Emmanuel Nyamson was caught in an ambush meant for foreigners. What followed was nine months of beatings, starvation, executions, and a final desperate run through the forest on collapsing legs.

EMMANUEL NYAMSON did not intend to be there. The ambush on that October 2024 morning outside the Army barracks in Kontagora, Niger State, had been laid for white construction workers travelling the Tegina–Kontagora road. The foreigners took a different route that day. Nyamson, a Kaduna-born businessman and contractor born in 1968, did not. He rode his borrowed motorcycle toward his maize farm just before nine in the morning, and rode directly into a net that had been cast for someone else.

By the time he emerged nine months later, on collapsing legs, crawling beside a forest footpath in what had become Kebbi State eighteen of the fifty-eight people kidnapped alongside him were dead.

His account, given in an interview published by Nigerian newspaper The Punch, is one of the most detailed testimonies yet to emerge from the interior of Nigeria’s kidnapping economy a crisis that has consumed thousands of lives, generated hundreds of millions in ransom payments, and turned the forests of the country’s northwest into a network of open-air prisons from which escape is measured not in hours but in months.

Nyamson had gone to the farm to pay labourers. His account of the abduction is disarmingly ordinary the daily rhythm of a working man, interrupted by violence. “They had already blocked the road and kidnapped 36 people,” he recalled. “When they also kidnapped the two of us, they took us into the forest, and we trekked for like five days and four nights. I kept collapsing on the way, and they would give me Tramadol to take.”

That detail Tramadol distributed to keep abductees mobile enough to travel is a recurring feature in accounts from Nigeria’s bandit forests. The opioid painkiller, widely misused across the Sahel, serves a functional purpose in the kidnap economy: it keeps bodies moving when bodies have no reason to move.

When the group finally reached the camp, the message delivered on arrival was unambiguous. “The first day we entered their camp, they brought someone out, laid him on the ground, and shot him dead,” Nyamson said. The victim was a young man, estimated between 21 and 22 years old. His body was carried into the forest by fellow captives. “They then threatened us that if any of us tried to escape, they would kill the person too.”

Within days of arrival, the interviews began. The captors assessed each hostage’s apparent wealth and connections, and set their price accordingly. For Nyamson, the calculation was made from photographs images of him handing over construction projects to army officers, standing alongside uniformed personnel. The kidnappers settled on N100 million.

_Your goal_. Restate the stretch from "When the group" through "on N100 million." in the account of Emmanuel Nyamson's kidnapping, changing "young man" to "youth".

_Stored rows_.
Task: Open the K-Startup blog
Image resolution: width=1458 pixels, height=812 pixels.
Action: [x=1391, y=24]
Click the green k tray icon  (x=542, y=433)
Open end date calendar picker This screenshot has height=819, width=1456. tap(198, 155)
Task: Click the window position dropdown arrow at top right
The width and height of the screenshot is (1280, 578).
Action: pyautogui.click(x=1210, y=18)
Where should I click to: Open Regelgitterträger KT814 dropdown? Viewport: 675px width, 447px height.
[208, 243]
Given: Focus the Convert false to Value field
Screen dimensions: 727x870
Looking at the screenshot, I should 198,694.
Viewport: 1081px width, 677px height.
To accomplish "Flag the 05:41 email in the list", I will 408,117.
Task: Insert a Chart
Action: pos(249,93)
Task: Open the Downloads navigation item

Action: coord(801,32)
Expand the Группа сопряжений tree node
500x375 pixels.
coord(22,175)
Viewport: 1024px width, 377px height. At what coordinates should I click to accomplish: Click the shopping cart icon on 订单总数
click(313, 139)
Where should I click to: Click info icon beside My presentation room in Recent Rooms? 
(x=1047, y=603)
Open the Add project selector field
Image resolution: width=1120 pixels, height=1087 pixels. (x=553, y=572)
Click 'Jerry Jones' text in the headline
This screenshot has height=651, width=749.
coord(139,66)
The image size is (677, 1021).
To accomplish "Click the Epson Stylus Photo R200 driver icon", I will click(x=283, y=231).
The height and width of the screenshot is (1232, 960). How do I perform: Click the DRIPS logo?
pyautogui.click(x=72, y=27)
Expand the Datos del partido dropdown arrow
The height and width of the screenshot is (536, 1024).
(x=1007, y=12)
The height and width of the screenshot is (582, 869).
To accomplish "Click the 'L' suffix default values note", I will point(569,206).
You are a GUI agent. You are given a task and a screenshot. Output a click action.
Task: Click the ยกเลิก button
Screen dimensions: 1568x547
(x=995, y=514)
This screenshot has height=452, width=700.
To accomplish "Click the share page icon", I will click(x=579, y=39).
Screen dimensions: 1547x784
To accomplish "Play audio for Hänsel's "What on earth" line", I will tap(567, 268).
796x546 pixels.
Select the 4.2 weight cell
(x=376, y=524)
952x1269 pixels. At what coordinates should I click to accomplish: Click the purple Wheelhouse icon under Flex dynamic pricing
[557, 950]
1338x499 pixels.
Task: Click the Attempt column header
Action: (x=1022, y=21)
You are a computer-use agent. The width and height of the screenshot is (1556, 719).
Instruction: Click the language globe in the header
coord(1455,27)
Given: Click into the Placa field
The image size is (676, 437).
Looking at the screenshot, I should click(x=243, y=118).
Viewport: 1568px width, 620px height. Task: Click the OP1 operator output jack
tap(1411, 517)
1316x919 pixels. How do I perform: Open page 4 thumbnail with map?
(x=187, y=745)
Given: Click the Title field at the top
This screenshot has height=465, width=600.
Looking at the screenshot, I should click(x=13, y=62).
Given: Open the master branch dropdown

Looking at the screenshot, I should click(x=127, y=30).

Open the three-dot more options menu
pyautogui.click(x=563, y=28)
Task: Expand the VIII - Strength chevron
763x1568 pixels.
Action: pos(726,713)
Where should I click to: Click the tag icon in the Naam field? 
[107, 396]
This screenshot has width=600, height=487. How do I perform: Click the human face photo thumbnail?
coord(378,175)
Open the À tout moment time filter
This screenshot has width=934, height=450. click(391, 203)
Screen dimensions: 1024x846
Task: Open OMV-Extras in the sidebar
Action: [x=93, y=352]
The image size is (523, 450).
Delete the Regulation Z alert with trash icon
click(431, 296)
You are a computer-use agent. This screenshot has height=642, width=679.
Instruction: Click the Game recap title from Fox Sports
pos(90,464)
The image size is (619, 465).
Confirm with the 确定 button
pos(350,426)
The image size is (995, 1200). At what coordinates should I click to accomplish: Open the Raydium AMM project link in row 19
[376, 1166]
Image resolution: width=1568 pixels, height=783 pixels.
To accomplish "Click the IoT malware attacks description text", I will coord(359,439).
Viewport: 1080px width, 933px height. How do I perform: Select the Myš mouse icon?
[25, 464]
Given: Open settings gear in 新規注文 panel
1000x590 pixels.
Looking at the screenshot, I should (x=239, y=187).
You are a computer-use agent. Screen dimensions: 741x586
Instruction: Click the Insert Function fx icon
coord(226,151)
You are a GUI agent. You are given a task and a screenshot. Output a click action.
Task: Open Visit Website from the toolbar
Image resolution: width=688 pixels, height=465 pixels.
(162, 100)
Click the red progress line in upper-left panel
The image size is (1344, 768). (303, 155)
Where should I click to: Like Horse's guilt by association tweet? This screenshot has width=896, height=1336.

_Expected answer_.
When the group finally reached the camp, the message delivered on arrival was unambiguous. “The first day we entered their camp, they brought someone out, laid him on the ground, and shot him dead,” Nyamson said. The victim was a youth, estimated between 21 and 22 years old. His body was carried into the forest by fellow captives. “They then threatened us that if any of us tried to escape, they would kill the person too.”

Within days of arrival, the interviews began. The captors assessed each hostage’s apparent wealth and connections, and set their price accordingly. For Nyamson, the calculation was made from photographs images of him handing over construction projects to army officers, standing alongside uniformed personnel. The kidnappers settled on N100 million.